Evaluation of the response of sepsis to therapy: the use of relative variations of CRP (CRP-ratio), the ratio of the CRP concentration of each day in relation to the level on day 0 (D0), was most informative than the absolute changes of CRP. A strong decrease in CRP index is a surrogate marker of sepsis resolution, while a persistently elevated or increasing CRP index suggests that sepsis is refractory to therapy.

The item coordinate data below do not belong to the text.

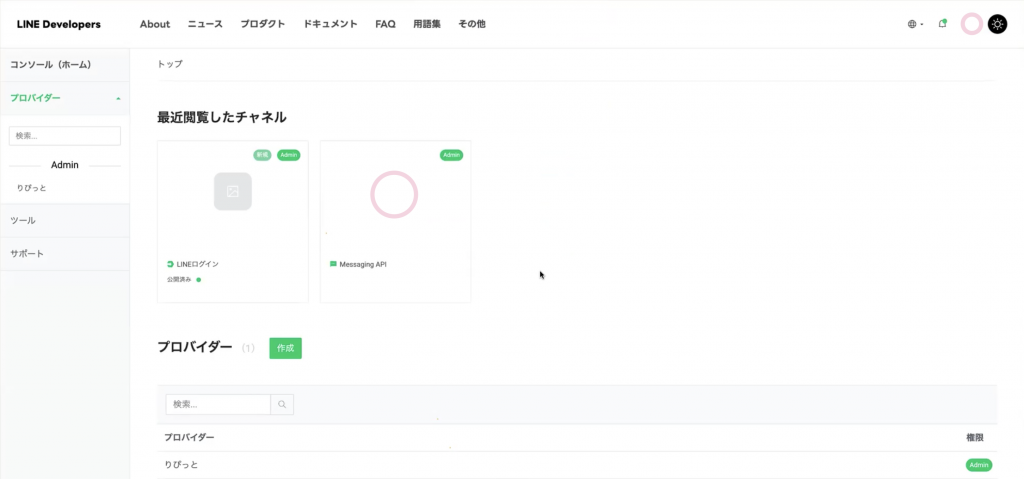Open りぴっと provider in the table
Screen dimensions: 1024x479
click(x=182, y=465)
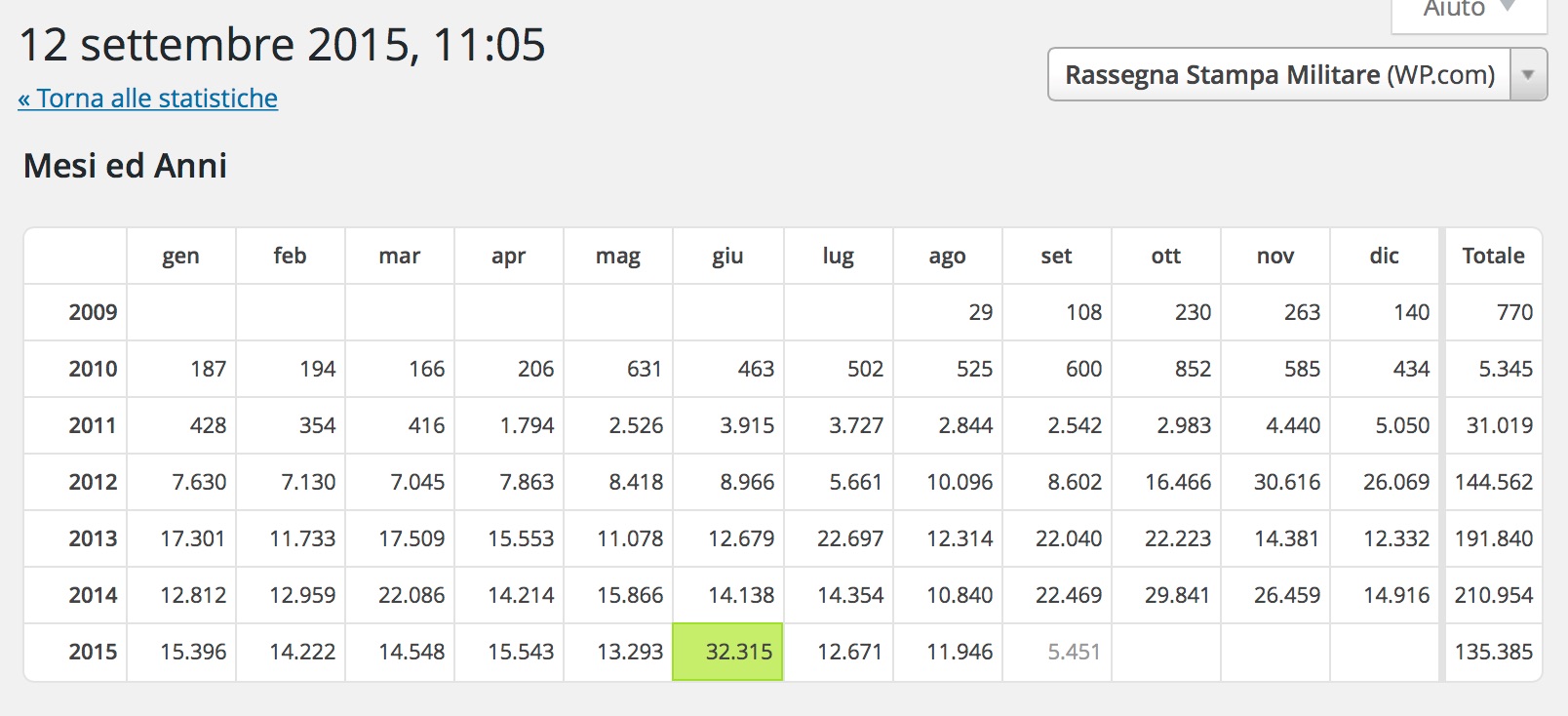Select the highlighted green 32.315 cell
The height and width of the screenshot is (716, 1568).
click(727, 652)
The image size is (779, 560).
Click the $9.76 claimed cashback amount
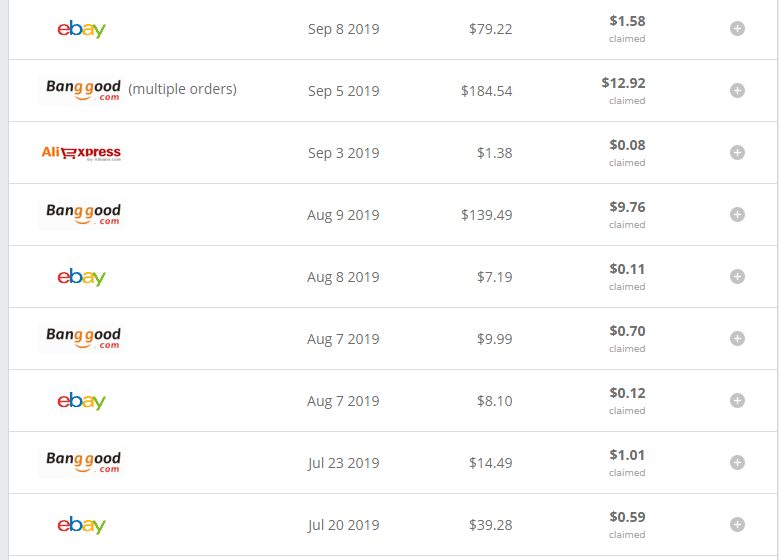[x=627, y=207]
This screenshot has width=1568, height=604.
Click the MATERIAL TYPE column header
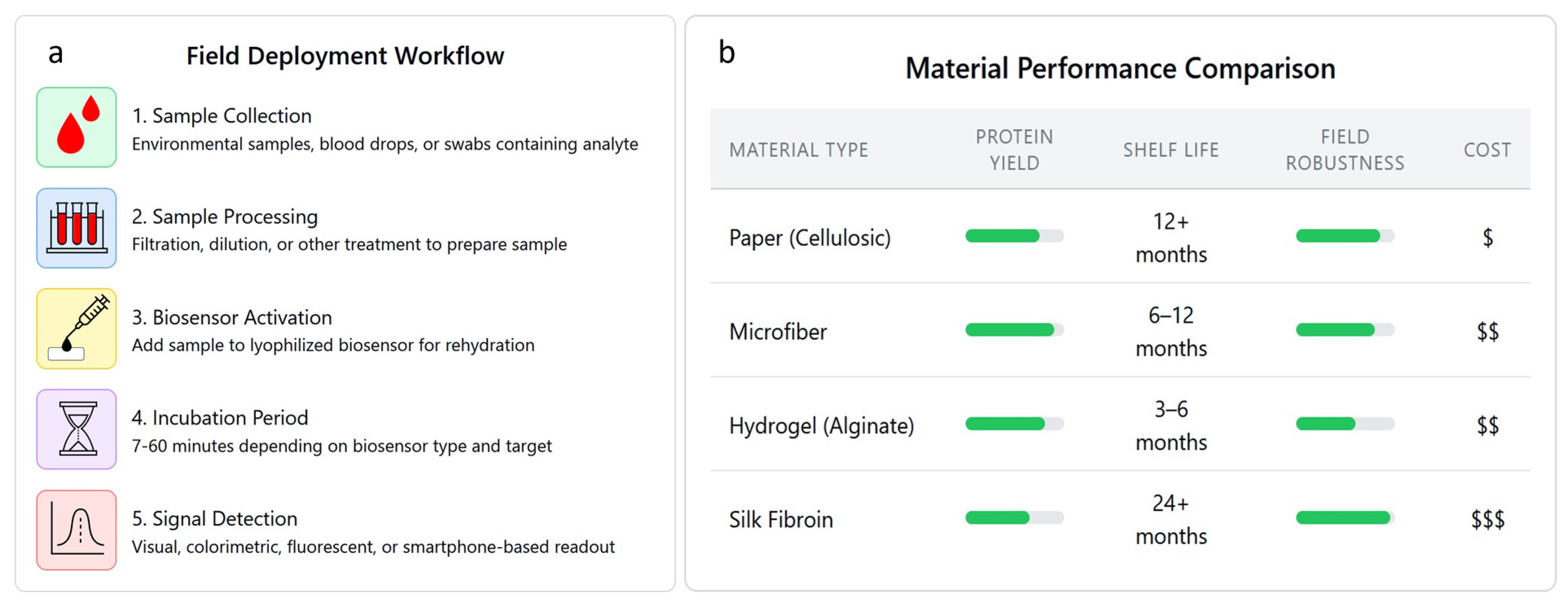click(x=798, y=150)
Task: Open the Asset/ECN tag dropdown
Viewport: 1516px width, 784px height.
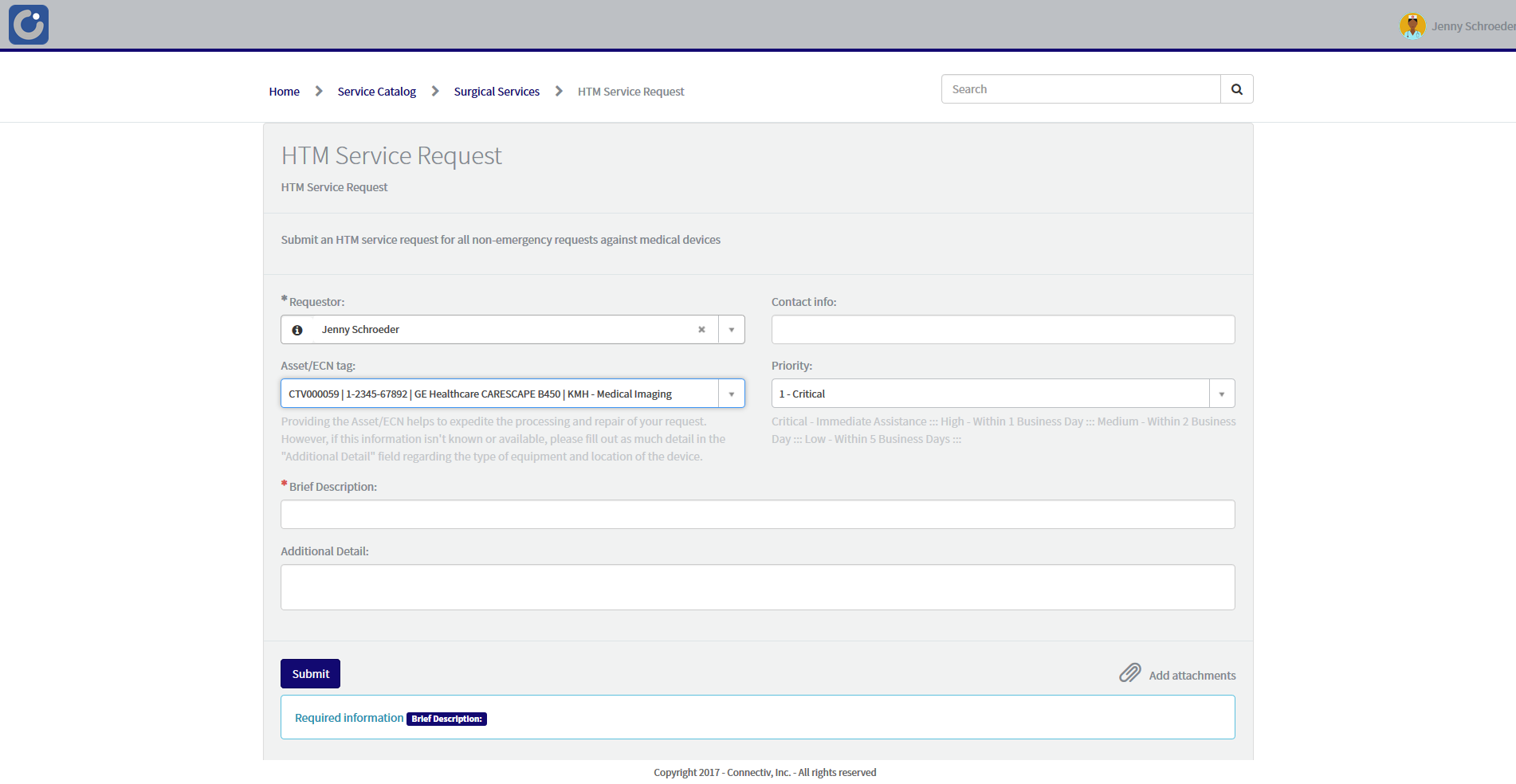Action: click(x=731, y=393)
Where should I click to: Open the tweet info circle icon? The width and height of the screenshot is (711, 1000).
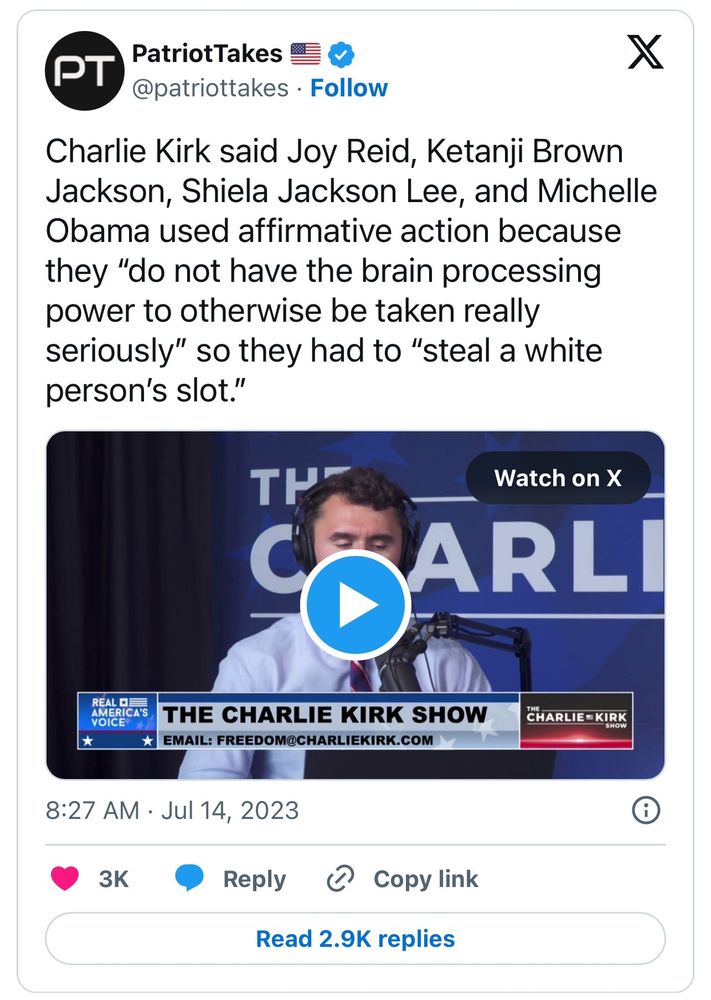[x=646, y=811]
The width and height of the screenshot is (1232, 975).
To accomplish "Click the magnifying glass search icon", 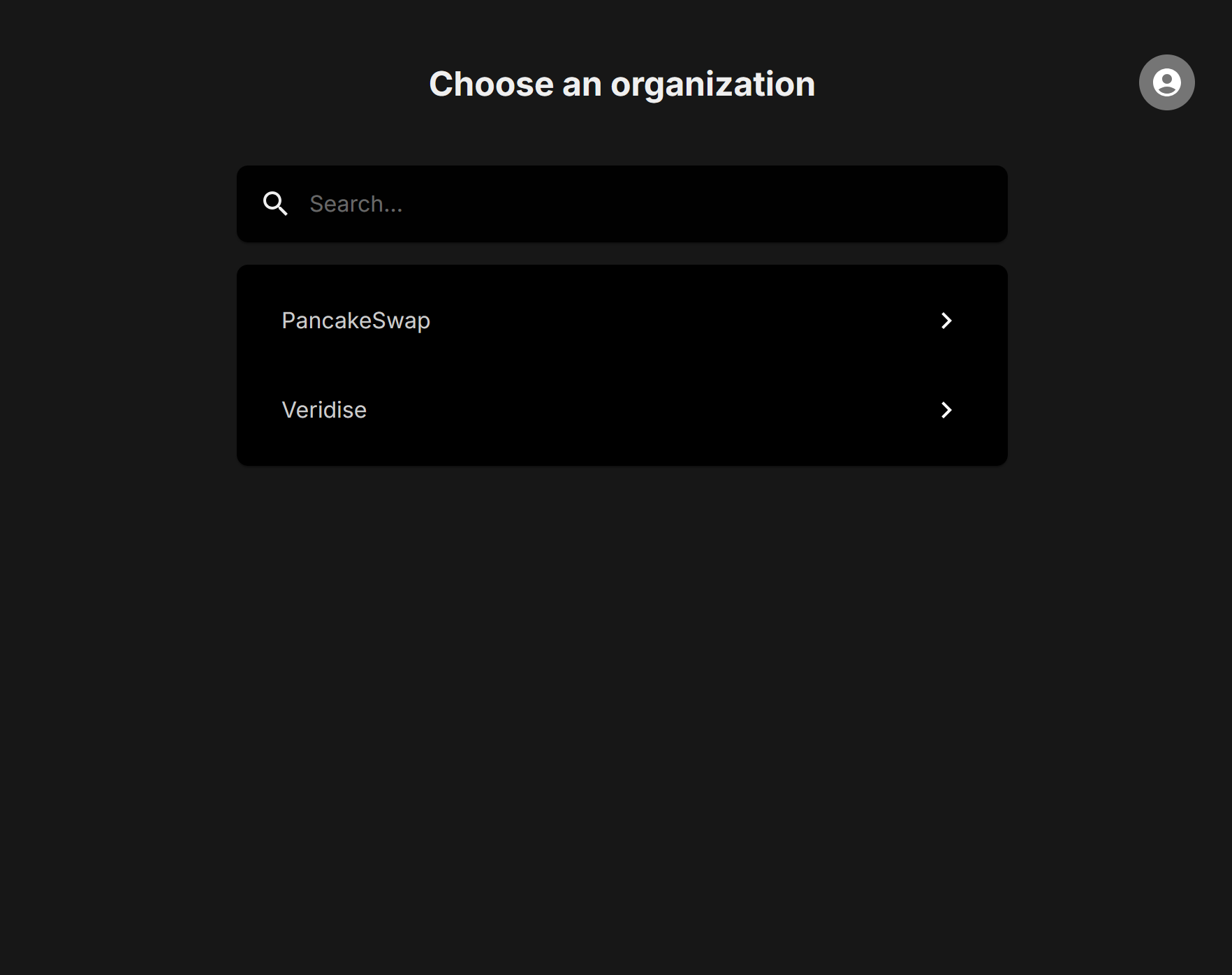I will pyautogui.click(x=275, y=204).
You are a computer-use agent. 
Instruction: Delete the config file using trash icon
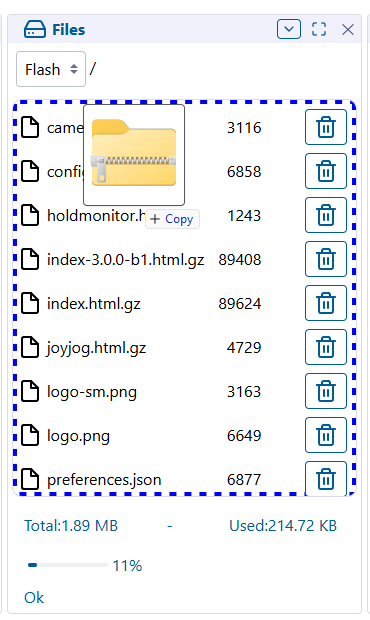(x=326, y=171)
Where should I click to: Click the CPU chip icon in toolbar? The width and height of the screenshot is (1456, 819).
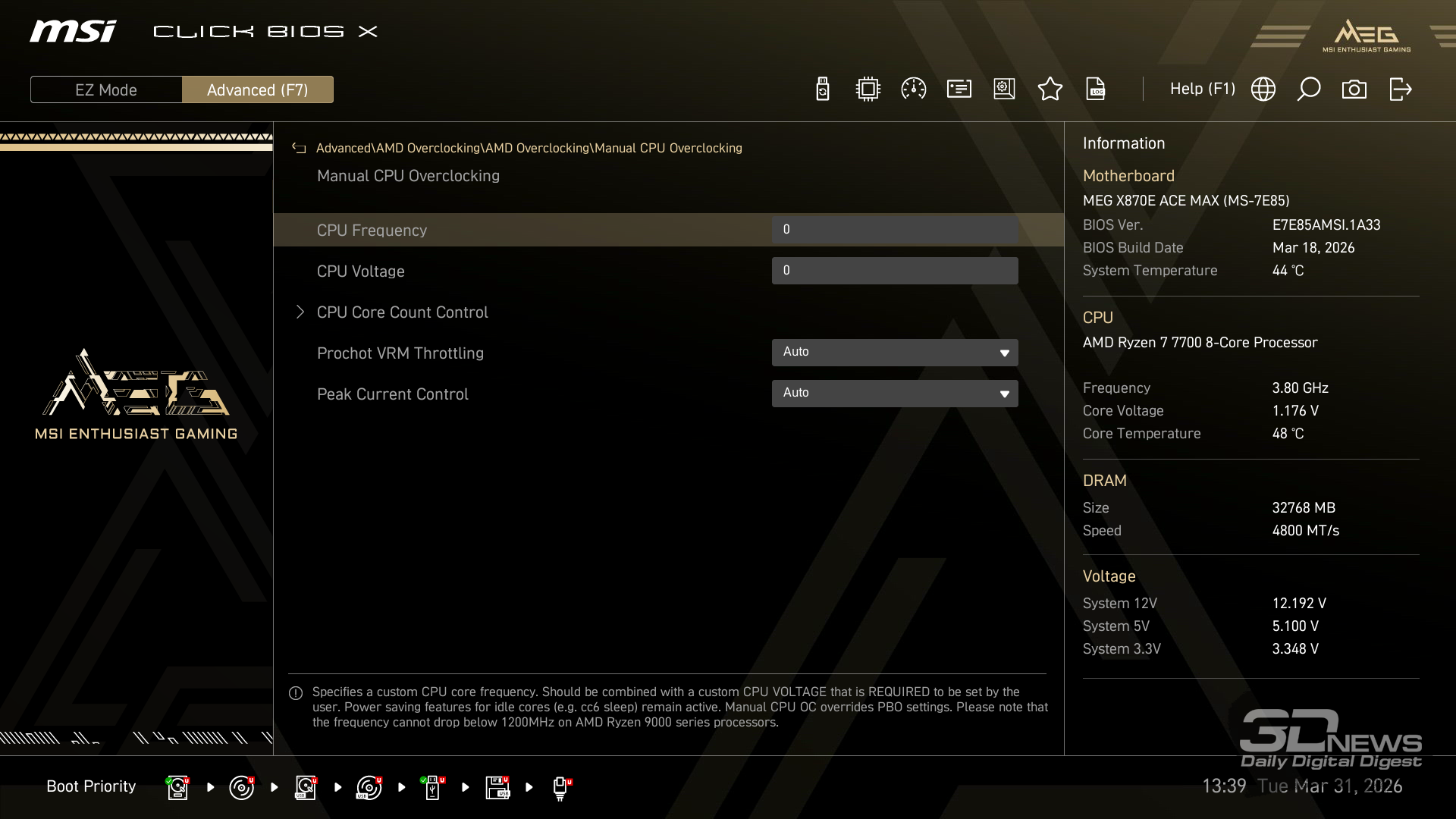868,89
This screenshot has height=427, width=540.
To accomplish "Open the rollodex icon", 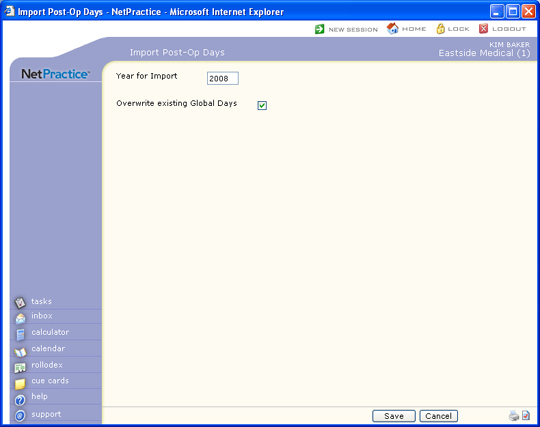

PCR-guided antibiotic therapy: the number of RCTs evaluating the PCR-guided strategy is limited, specifically in ICU patients. Observational and randomized studies have found that the strategy guided by CRP compared to that guided by PCT or fixed duration (short course) did not present substantial differences in the ability to reflect improvement (or worsening) in the clinical course of sepsis and shock. septic and in reducing exposure to antibiotics

Individualized therapy would be to combine fixed duration with biomarker guidance, using a “double trigger” strategy. After a few days of therapy, antibiotics could be discontinued according to the clinical course and decreases in biomarker levels (CRP or PCT), according to a predefined algorithm, or completion of 5 to 7 full days of therapy with antibiotics, whichever comes first ( Fig.2 ). This individualized strategy has been evaluated in several RCTs showing that biomarker guidance can safely decrease the duration of therapy compared to fixed duration.

Figure 2. User guide for biomarker-guided antibiotic therapy. The initiation of antibiotics in critically ill patients with suspected sepsis should be done regardless of the level of any biomarker. But this must be reevaluated daily. Use the clinical course, course of organ dysfunction (with SOFA score), biomarker kinetics, and duration of antibiotic therapy to determine the optimal duration of therapy. These recommendations do not apply to immunocompromised patients or patients with infections requiring long-term antibiotic therapy, such as endocarditis or osteomyelitis.

Future perspectives

Combining multiple biomarkers to construct a diagnostic panel has not been shown to be consistently superior to any individual biomarker in the diagnosis of sepsis. This arises from the fact that sepsis biomarkers are often highly correlated and therefore diagnostic accuracy has not improved when these assays have been combined.

The diagnostic accuracy of a panel of biomarkers further depends on how the results of individual assays are weighted and how many must be positive for the overall panel to indicate the presence of sepsis. For example, a biomarker panel may be relatively sensitive (requiring only one individual assay to be “positive”) or relatively specific (requiring all individual assays to be positive) depending on how the panel is interpreted.

However, algorithms that combine biomarkers with clinical data have shown promise in identifying patients with sepsis in the ED. One such algorithm combining clinical variables and a panel of biomarkers claimed a negative predictive value of 100% and a positive predictive value of 93% in a cohort of 158 patients.